PROBLEM TO WORK ON – The records below need to be restated word for word.

Dataset items
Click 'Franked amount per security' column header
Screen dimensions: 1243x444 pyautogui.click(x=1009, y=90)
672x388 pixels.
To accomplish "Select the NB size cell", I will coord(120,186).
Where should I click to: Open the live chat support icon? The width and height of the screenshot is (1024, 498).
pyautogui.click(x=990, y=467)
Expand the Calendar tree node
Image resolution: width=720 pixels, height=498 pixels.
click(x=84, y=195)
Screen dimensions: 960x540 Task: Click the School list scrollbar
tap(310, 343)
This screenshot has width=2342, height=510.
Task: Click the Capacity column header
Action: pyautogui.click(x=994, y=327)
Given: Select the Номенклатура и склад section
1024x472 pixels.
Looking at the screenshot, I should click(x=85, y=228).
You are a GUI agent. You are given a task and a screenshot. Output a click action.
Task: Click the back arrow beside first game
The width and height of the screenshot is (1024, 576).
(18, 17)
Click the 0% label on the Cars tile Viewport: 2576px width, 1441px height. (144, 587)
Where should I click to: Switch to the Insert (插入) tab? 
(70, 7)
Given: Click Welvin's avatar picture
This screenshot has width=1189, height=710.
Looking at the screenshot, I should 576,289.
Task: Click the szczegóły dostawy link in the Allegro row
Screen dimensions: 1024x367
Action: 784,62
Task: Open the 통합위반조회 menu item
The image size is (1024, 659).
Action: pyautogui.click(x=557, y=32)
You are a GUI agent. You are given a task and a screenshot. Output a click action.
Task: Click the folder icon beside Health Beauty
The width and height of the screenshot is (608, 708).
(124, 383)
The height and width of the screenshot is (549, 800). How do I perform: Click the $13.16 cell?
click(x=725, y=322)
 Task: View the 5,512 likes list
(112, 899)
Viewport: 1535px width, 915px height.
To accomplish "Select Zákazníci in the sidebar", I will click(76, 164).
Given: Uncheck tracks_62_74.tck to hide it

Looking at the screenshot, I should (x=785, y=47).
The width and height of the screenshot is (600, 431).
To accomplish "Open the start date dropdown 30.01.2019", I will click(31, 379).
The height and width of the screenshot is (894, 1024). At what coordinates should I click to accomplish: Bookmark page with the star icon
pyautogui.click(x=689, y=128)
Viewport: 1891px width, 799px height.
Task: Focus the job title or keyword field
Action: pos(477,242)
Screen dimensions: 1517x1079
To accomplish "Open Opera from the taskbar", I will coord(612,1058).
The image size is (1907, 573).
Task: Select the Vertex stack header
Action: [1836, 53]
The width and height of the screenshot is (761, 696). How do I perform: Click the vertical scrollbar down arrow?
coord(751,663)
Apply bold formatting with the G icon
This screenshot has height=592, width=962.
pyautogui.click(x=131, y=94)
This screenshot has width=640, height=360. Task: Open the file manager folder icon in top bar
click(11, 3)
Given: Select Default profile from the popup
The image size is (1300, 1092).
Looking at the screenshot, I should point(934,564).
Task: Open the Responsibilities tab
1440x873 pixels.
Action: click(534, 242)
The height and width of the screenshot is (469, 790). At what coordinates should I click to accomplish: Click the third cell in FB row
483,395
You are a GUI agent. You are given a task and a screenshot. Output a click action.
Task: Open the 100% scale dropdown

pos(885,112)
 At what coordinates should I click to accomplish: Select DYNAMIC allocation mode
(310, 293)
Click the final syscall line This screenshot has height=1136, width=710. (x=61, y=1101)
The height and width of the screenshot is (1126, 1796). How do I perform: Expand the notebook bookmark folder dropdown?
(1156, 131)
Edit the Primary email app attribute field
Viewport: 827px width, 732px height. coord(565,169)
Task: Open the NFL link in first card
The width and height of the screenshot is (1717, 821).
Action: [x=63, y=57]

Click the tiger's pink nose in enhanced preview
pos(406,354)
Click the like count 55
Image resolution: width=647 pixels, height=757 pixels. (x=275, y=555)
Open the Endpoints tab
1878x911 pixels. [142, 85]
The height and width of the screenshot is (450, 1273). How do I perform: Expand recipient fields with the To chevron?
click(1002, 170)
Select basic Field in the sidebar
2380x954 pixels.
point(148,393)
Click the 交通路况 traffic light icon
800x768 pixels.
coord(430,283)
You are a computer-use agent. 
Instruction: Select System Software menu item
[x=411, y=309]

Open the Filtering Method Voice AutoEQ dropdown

REPLY TO THE EXERCISE –
Click 'Franked amount per security' column header
Screen dimensions: 1243x444 pyautogui.click(x=1009, y=90)
672x388 pixels.
To accomplish "Select the NB size cell", I will coord(120,186).
Where should I click to: Open the live chat support icon? The width and height of the screenshot is (1024, 498).
pyautogui.click(x=990, y=467)
Expand the Calendar tree node
Image resolution: width=720 pixels, height=498 pixels.
click(x=84, y=195)
Screen dimensions: 960x540 Task: Click the School list scrollbar
tap(310, 343)
This screenshot has width=2342, height=510.
Task: Click the Capacity column header
Action: pyautogui.click(x=994, y=327)
Given: Select the Номенклатура и склад section
1024x472 pixels.
Looking at the screenshot, I should click(x=85, y=228).
You are a GUI agent. You are given a task and a screenshot. Output a click action.
Task: Click the back arrow beside first game
The width and height of the screenshot is (1024, 576).
(18, 17)
Click the 0% label on the Cars tile Viewport: 2576px width, 1441px height. (144, 587)
Where should I click to: Switch to the Insert (插入) tab? 
(70, 7)
Given: Click Welvin's avatar picture
This screenshot has width=1189, height=710.
Looking at the screenshot, I should 576,289.
Task: Click the szczegóły dostawy link in the Allegro row
Screen dimensions: 1024x367
Action: 784,62
Task: Open the 통합위반조회 menu item
The image size is (1024, 659).
Action: pyautogui.click(x=557, y=32)
You are a GUI agent. You are given a task and a screenshot. Output a click action.
Task: Click the folder icon beside Health Beauty
The width and height of the screenshot is (608, 708).
(124, 383)
The height and width of the screenshot is (549, 800). How do I perform: Click the $13.16 cell?
click(x=725, y=322)
 Task: View the 5,512 likes list
(112, 899)
Viewport: 1535px width, 915px height.
To accomplish "Select Zákazníci in the sidebar", I will click(76, 164).
Given: Uncheck tracks_62_74.tck to hide it

Looking at the screenshot, I should (x=785, y=47).
The width and height of the screenshot is (600, 431).
To accomplish "Open the start date dropdown 30.01.2019", I will click(31, 379).
The height and width of the screenshot is (894, 1024). At what coordinates should I click to accomplish: Bookmark page with the star icon
pyautogui.click(x=689, y=128)
Viewport: 1891px width, 799px height.
Task: Focus the job title or keyword field
Action: pos(477,242)
Screen dimensions: 1517x1079
To accomplish "Open Opera from the taskbar", I will coord(612,1058).
The image size is (1907, 573).
Task: Select the Vertex stack header
Action: [1836, 53]
The width and height of the screenshot is (761, 696). How do I perform: Click the vertical scrollbar down arrow?
coord(751,663)
Apply bold formatting with the G icon
This screenshot has height=592, width=962.
pyautogui.click(x=131, y=94)
This screenshot has width=640, height=360. Task: Open the file manager folder icon in top bar
click(11, 3)
Given: Select Default profile from the popup
The image size is (1300, 1092).
Looking at the screenshot, I should point(934,564).
Task: Open the Responsibilities tab
1440x873 pixels.
Action: click(534, 242)
The height and width of the screenshot is (469, 790). At what coordinates should I click to accomplish: Click the third cell in FB row
483,395
You are a GUI agent. You are given a task and a screenshot. Output a click action.
Task: Open the 100% scale dropdown

pos(885,112)
 At what coordinates should I click to accomplish: Select DYNAMIC allocation mode
(310, 293)
Click the final syscall line This screenshot has height=1136, width=710. (x=61, y=1101)
The height and width of the screenshot is (1126, 1796). How do I perform: Expand the notebook bookmark folder dropdown?
(1156, 131)
Edit the Primary email app attribute field
Viewport: 827px width, 732px height. coord(565,169)
Task: Open the NFL link in first card
The width and height of the screenshot is (1717, 821).
Action: [x=63, y=57]

Click the tiger's pink nose in enhanced preview
pos(406,354)
Click the like count 55
Image resolution: width=647 pixels, height=757 pixels. (x=275, y=555)
Open the Endpoints tab
1878x911 pixels. [142, 85]
The height and width of the screenshot is (450, 1273). How do I perform: Expand recipient fields with the To chevron?
click(1002, 170)
Select basic Field in the sidebar
2380x954 pixels.
point(148,393)
Click the 交通路况 traffic light icon
800x768 pixels.
coord(430,283)
You are a computer-use agent. 
Instruction: Select System Software menu item
[x=411, y=309]

Open the Filtering Method Voice AutoEQ dropdown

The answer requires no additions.